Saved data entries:

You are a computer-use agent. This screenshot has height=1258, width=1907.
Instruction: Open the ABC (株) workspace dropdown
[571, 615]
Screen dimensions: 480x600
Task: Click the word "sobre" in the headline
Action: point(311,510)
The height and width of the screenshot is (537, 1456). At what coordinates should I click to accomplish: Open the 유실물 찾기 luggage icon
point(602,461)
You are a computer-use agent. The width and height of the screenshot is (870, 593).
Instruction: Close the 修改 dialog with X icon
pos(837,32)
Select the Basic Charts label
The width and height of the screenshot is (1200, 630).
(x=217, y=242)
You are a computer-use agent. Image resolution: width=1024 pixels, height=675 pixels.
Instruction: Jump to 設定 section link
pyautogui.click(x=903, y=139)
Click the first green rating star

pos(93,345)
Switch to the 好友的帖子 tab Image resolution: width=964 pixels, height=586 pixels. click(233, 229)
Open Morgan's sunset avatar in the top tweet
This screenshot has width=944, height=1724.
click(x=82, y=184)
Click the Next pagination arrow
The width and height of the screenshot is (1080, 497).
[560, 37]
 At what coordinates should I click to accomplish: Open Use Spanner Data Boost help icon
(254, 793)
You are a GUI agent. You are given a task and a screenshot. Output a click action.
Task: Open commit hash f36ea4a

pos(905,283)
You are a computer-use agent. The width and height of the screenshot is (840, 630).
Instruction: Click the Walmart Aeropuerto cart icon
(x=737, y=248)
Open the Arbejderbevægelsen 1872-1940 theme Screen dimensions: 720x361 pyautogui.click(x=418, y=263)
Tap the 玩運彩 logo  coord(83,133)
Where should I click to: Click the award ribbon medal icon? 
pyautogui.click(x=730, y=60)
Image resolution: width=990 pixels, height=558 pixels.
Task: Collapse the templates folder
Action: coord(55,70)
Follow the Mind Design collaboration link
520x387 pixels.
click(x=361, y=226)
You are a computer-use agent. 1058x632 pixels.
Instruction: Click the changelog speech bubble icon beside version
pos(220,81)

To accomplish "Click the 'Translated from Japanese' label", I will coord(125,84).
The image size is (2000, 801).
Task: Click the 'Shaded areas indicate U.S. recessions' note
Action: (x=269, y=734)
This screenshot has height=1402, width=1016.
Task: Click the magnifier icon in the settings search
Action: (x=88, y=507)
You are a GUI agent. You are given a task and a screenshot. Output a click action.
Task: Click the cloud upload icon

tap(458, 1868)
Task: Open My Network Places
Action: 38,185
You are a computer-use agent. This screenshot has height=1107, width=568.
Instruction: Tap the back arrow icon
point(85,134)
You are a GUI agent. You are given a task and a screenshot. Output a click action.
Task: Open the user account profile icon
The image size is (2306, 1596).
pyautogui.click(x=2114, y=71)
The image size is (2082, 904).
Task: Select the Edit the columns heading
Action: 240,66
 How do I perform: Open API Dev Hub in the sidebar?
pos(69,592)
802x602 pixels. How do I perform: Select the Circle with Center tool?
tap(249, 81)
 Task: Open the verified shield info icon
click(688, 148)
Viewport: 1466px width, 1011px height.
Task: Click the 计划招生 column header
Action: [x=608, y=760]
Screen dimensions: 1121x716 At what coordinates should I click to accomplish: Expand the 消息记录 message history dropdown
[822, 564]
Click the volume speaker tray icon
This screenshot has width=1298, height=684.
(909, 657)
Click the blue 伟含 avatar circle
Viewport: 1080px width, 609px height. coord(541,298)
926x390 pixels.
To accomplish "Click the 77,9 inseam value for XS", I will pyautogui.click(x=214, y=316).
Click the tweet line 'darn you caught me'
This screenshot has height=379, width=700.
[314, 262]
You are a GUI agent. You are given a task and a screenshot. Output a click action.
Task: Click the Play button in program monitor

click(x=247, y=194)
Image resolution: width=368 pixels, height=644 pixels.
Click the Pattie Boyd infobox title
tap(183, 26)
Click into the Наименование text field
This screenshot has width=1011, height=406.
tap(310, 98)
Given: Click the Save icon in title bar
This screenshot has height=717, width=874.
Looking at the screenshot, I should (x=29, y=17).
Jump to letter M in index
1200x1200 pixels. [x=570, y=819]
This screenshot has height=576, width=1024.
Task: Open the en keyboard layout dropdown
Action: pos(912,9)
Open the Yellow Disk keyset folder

## What you should do
Transcribe the data word for word.

## Task result
You are a computer-use agent. This screenshot has height=1258, width=1907.
Instruction: Open the ABC (株) workspace dropdown
[571, 615]
Screen dimensions: 480x600
Task: Click the word "sobre" in the headline
Action: point(311,510)
The height and width of the screenshot is (537, 1456). At what coordinates should I click to accomplish: Open the 유실물 찾기 luggage icon
point(602,461)
You are a computer-use agent. The width and height of the screenshot is (870, 593).
Instruction: Close the 修改 dialog with X icon
pos(837,32)
Select the Basic Charts label
The width and height of the screenshot is (1200, 630).
(x=217, y=242)
You are a computer-use agent. Image resolution: width=1024 pixels, height=675 pixels.
Instruction: Jump to 設定 section link
pyautogui.click(x=903, y=139)
Click the first green rating star

pos(93,345)
Switch to the 好友的帖子 tab Image resolution: width=964 pixels, height=586 pixels. click(233, 229)
Open Morgan's sunset avatar in the top tweet
This screenshot has width=944, height=1724.
click(x=82, y=184)
Click the Next pagination arrow
The width and height of the screenshot is (1080, 497).
[560, 37]
 At what coordinates should I click to accomplish: Open Use Spanner Data Boost help icon
(254, 793)
You are a GUI agent. You are given a task and a screenshot. Output a click action.
Task: Open commit hash f36ea4a

pos(905,283)
You are a computer-use agent. The width and height of the screenshot is (840, 630).
Instruction: Click the Walmart Aeropuerto cart icon
(x=737, y=248)
Open the Arbejderbevægelsen 1872-1940 theme Screen dimensions: 720x361 pyautogui.click(x=418, y=263)
Tap the 玩運彩 logo  coord(83,133)
Where should I click to: Click the award ribbon medal icon? 
pyautogui.click(x=730, y=60)
Image resolution: width=990 pixels, height=558 pixels.
Task: Collapse the templates folder
Action: coord(55,70)
Follow the Mind Design collaboration link
520x387 pixels.
click(x=361, y=226)
You are a computer-use agent. 1058x632 pixels.
Instruction: Click the changelog speech bubble icon beside version
pos(220,81)

To accomplish "Click the 'Translated from Japanese' label", I will coord(125,84).
The image size is (2000, 801).
Task: Click the 'Shaded areas indicate U.S. recessions' note
Action: (x=269, y=734)
This screenshot has height=1402, width=1016.
Task: Click the magnifier icon in the settings search
Action: (x=88, y=507)
You are a GUI agent. You are given a task and a screenshot. Output a click action.
Task: Click the cloud upload icon

tap(458, 1868)
Task: Open My Network Places
Action: 38,185
You are a computer-use agent. This screenshot has height=1107, width=568.
Instruction: Tap the back arrow icon
point(85,134)
You are a GUI agent. You are given a task and a screenshot. Output a click action.
Task: Open the user account profile icon
The image size is (2306, 1596).
pyautogui.click(x=2114, y=71)
The image size is (2082, 904).
Task: Select the Edit the columns heading
Action: 240,66
 How do I perform: Open API Dev Hub in the sidebar?
pos(69,592)
802x602 pixels. How do I perform: Select the Circle with Center tool?
tap(249, 81)
 Task: Open the verified shield info icon
click(688, 148)
Viewport: 1466px width, 1011px height.
Task: Click the 计划招生 column header
Action: [x=608, y=760]
Screen dimensions: 1121x716 At what coordinates should I click to accomplish: Expand the 消息记录 message history dropdown
[822, 564]
Click the volume speaker tray icon
This screenshot has width=1298, height=684.
(909, 657)
Click the blue 伟含 avatar circle
Viewport: 1080px width, 609px height. coord(541,298)
926x390 pixels.
To accomplish "Click the 77,9 inseam value for XS", I will pyautogui.click(x=214, y=316).
Click the tweet line 'darn you caught me'
This screenshot has height=379, width=700.
[314, 262]
You are a GUI agent. You are given a task and a screenshot. Output a click action.
Task: Click the Play button in program monitor

click(x=247, y=194)
Image resolution: width=368 pixels, height=644 pixels.
Click the Pattie Boyd infobox title
tap(183, 26)
Click into the Наименование text field
This screenshot has width=1011, height=406.
tap(310, 98)
Given: Click the Save icon in title bar
This screenshot has height=717, width=874.
Looking at the screenshot, I should (x=29, y=17).
Jump to letter M in index
1200x1200 pixels. [x=570, y=819]
This screenshot has height=576, width=1024.
Task: Open the en keyboard layout dropdown
Action: pos(912,9)
Open the Yellow Disk keyset folder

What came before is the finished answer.